The honest weaknesses
Now the caveats, because Field of Glory II is not for everyone. It is, first and foremost, a niche tactical wargame: there is no grand campaign of empire-building, no resource economy, no real-time spectacle — just battles, played turn by turn. The presentation reflects that focus; the 3D battlefield is clear and functional but plain, and it looks dated beside mainstream strategy games, so anyone shopping for visual spectacle will be underwhelmed. There is also a learning curve — not a brutal one, but you do need to absorb how the troop types and terrain interact to play well. And like most Slitherine wargames, it has a long list of paid DLC adding eras, armies and campaigns, which can add up if you want everything.
None of this is a flaw in the design so much as a statement of what the game is. It spends its effort on tactical depth and historical breadth rather than polish or accessibility, and you should buy it knowing that is the trade.

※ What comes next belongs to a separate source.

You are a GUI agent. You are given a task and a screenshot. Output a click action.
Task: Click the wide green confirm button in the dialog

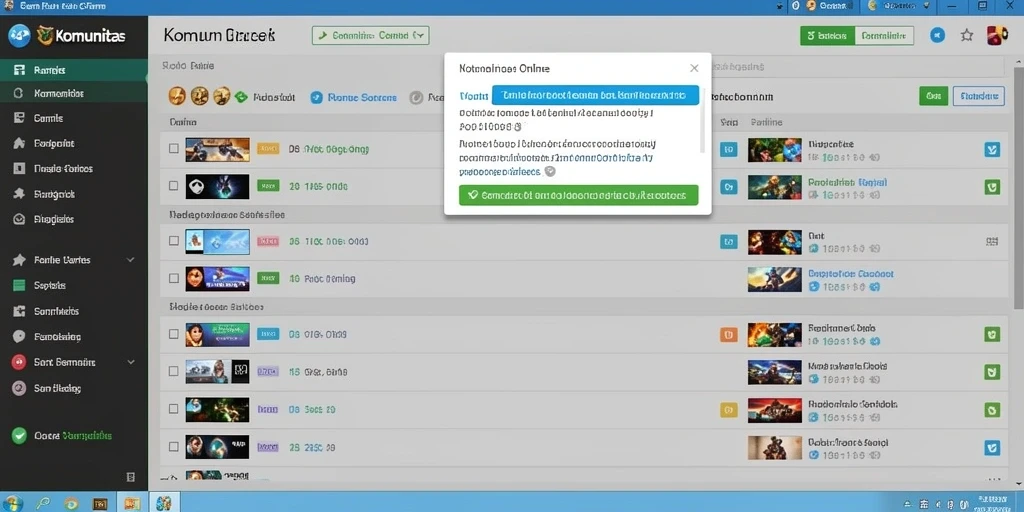pos(579,195)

Buy Field of Glory II for its tactical depth, historical breadth and brilliant AI and multiplayer, not for graphics, presentation or a casual experience. If you want spectacle or a story-driven strategy game, look elsewhere. If you want the finest game of ancient battles on PC, this is it.
Who should buy it
If you love tactical wargames, ancient warfare, or both, Field of Glory II is close to essential — a deep, precise, endlessly replayable game of classical battles with an AI and multiplayer scene that few rivals can match. Fans of troop matchups, morale-driven combat and historical armies will find more to chew on here than in almost any comparable title, and at its price, with the base game alone offering dozens of armies and modes, the value is strong even before any DLC. To get started on the right foot, read our beginner guide, then dig into the combat guide, troop types tier list and tactics guide.
Who should pass? Anyone wanting a visually spectacular, casual or story-driven strategy game, or who has no interest in learning how ancient troop types and terrain interact. Be honest about that, because the game asks for a little study. For the players it suits — tacticians and history buffs — it is one of the most rewarding wargames on PC, with the honest asterisks that it is niche, plain to look at, and surrounded by a lot of DLC.